TO DO:
Your answer must match the data word for word.
━━ RECORDS SUPPLIED ━━
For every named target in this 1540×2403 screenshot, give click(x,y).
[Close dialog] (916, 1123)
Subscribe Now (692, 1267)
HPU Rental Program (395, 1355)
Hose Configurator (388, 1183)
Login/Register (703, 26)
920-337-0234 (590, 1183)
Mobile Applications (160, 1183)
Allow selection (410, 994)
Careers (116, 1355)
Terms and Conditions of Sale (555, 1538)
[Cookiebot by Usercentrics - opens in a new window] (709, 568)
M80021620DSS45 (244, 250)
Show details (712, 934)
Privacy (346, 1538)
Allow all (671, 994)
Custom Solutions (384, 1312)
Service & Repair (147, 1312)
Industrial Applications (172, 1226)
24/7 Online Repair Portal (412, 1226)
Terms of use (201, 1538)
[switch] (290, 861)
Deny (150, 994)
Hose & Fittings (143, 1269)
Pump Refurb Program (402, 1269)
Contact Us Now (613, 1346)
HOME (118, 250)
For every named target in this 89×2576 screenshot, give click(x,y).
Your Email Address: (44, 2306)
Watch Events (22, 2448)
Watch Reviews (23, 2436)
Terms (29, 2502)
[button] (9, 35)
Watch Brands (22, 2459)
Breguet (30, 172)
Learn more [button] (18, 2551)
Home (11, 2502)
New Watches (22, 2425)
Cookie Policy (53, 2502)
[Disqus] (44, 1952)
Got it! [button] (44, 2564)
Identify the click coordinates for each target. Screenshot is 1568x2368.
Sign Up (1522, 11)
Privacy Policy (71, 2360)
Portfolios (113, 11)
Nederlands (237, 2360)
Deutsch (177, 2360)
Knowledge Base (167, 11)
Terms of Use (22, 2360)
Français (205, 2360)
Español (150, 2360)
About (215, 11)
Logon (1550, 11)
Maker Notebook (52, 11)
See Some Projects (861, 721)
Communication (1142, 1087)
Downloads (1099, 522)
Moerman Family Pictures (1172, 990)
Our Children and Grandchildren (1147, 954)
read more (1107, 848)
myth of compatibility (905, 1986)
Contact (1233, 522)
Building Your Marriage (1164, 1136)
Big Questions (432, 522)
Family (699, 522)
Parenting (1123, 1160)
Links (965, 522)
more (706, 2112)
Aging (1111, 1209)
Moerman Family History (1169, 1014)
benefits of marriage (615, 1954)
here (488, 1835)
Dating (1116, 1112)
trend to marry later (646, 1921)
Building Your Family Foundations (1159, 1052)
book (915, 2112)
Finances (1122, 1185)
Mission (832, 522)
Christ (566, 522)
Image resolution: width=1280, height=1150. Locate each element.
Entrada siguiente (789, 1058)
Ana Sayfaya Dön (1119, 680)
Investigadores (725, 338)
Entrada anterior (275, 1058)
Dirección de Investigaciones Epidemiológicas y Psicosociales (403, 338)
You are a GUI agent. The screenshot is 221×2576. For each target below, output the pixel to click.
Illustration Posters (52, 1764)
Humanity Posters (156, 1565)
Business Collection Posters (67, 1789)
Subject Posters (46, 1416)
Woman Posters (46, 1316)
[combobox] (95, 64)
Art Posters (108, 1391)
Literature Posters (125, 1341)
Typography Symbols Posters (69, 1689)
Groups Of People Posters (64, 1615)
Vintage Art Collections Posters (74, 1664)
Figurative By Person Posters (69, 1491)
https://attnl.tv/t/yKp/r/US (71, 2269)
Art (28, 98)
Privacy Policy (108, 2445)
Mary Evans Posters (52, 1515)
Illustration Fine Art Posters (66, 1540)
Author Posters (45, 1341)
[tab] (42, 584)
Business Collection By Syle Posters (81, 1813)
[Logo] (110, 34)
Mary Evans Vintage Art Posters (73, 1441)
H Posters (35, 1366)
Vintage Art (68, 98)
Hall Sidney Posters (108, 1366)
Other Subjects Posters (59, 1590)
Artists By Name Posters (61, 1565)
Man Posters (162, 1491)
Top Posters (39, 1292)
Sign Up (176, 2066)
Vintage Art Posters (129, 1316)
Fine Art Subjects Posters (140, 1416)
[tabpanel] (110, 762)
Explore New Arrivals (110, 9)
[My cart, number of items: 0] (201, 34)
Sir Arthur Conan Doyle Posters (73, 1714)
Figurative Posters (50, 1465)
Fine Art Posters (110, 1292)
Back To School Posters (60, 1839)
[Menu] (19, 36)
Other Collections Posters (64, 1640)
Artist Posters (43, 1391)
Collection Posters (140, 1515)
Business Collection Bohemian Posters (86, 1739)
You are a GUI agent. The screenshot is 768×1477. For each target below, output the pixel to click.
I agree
━━━
ANSWER SPACE:
For every named target in this 1540×2403 screenshot, give click(x,y).
[Close dialog] (916, 1123)
Subscribe Now (692, 1267)
HPU Rental Program (395, 1355)
Hose Configurator (388, 1183)
Login/Register (703, 26)
920-337-0234 (590, 1183)
Mobile Applications (160, 1183)
Allow selection (410, 994)
Careers (116, 1355)
Terms and Conditions of Sale (555, 1538)
[Cookiebot by Usercentrics - opens in a new window] (709, 568)
M80021620DSS45 (244, 250)
Show details (712, 934)
Privacy (346, 1538)
Allow all (671, 994)
Custom Solutions (384, 1312)
Service & Repair (147, 1312)
Industrial Applications (172, 1226)
24/7 Online Repair Portal (412, 1226)
Terms of use (201, 1538)
[switch] (290, 861)
Deny (150, 994)
Hose & Fittings (143, 1269)
Pump Refurb Program (402, 1269)
Contact Us Now (613, 1346)
HOME (118, 250)
For every named target in this 89×2576 screenshot, give click(x,y).
Your Email Address: (44, 2306)
Watch Events (22, 2448)
Watch Reviews (23, 2436)
Terms (29, 2502)
[button] (9, 35)
Watch Brands (22, 2459)
Breguet (30, 172)
Learn more [button] (18, 2551)
Home (11, 2502)
New Watches (22, 2425)
Cookie Policy (53, 2502)
[Disqus] (44, 1952)
Got it! [button] (44, 2564)
Identify the click coordinates for each target. Screenshot is 1568x2368.
Sign Up (1522, 11)
Privacy Policy (71, 2360)
Portfolios (113, 11)
Nederlands (237, 2360)
Deutsch (177, 2360)
Knowledge Base (167, 11)
Terms of Use (22, 2360)
Français (205, 2360)
Español (150, 2360)
About (215, 11)
Logon (1550, 11)
Maker Notebook (52, 11)
See Some Projects (861, 721)
Communication (1142, 1087)
Downloads (1099, 522)
Moerman Family Pictures (1172, 990)
Our Children and Grandchildren (1147, 954)
read more (1107, 848)
myth of compatibility (905, 1986)
Contact (1233, 522)
Building Your Marriage (1164, 1136)
Big Questions (432, 522)
Family (699, 522)
Parenting (1123, 1160)
Links (965, 522)
more (706, 2112)
Aging (1111, 1209)
Moerman Family History (1169, 1014)
benefits of marriage (615, 1954)
here (488, 1835)
Dating (1116, 1112)
trend to marry later (646, 1921)
Building Your Family Foundations (1159, 1052)
book (915, 2112)
Finances (1122, 1185)
Mission (832, 522)
Christ (566, 522)
Image resolution: width=1280, height=1150. Locate each element.
Entrada siguiente (789, 1058)
Ana Sayfaya Dön (1119, 680)
Investigadores (725, 338)
Entrada anterior (275, 1058)
Dirección de Investigaciones Epidemiológicas y Psicosociales (403, 338)
You are a GUI agent. The screenshot is 221×2576. For each target below, output the pixel to click.
Illustration Posters (52, 1764)
Humanity Posters (156, 1565)
Business Collection Posters (67, 1789)
Subject Posters (46, 1416)
Woman Posters (46, 1316)
[combobox] (95, 64)
Art Posters (108, 1391)
Literature Posters (125, 1341)
Typography Symbols Posters (69, 1689)
Groups Of People Posters (64, 1615)
Vintage Art Collections Posters (74, 1664)
Figurative By Person Posters (69, 1491)
https://attnl.tv/t/yKp/r/US (71, 2269)
Art (28, 98)
Privacy Policy (108, 2445)
Mary Evans Posters (52, 1515)
Illustration Fine Art Posters (66, 1540)
Author Posters (45, 1341)
[tab] (42, 584)
Business Collection By Syle Posters (81, 1813)
[Logo] (110, 34)
Mary Evans Vintage Art Posters (73, 1441)
H Posters (35, 1366)
Vintage Art (68, 98)
Hall Sidney Posters (108, 1366)
Other Subjects Posters (59, 1590)
Artists By Name Posters (61, 1565)
Man Posters (162, 1491)
Top Posters (39, 1292)
Sign Up (176, 2066)
Vintage Art Posters (129, 1316)
Fine Art Subjects Posters (140, 1416)
[tabpanel] (110, 762)
Explore New Arrivals (110, 9)
[My cart, number of items: 0] (201, 34)
Sir Arthur Conan Doyle Posters (73, 1714)
Figurative Posters (50, 1465)
Fine Art Posters (110, 1292)
Back To School Posters (60, 1839)
[Menu] (19, 36)
Other Collections Posters (64, 1640)
Artist Posters (43, 1391)
Collection Posters (140, 1515)
Business Collection Bohemian Posters (86, 1739)
You are a GUI agent. The screenshot is 768×1477. For each target below, output the pixel to click.
I agree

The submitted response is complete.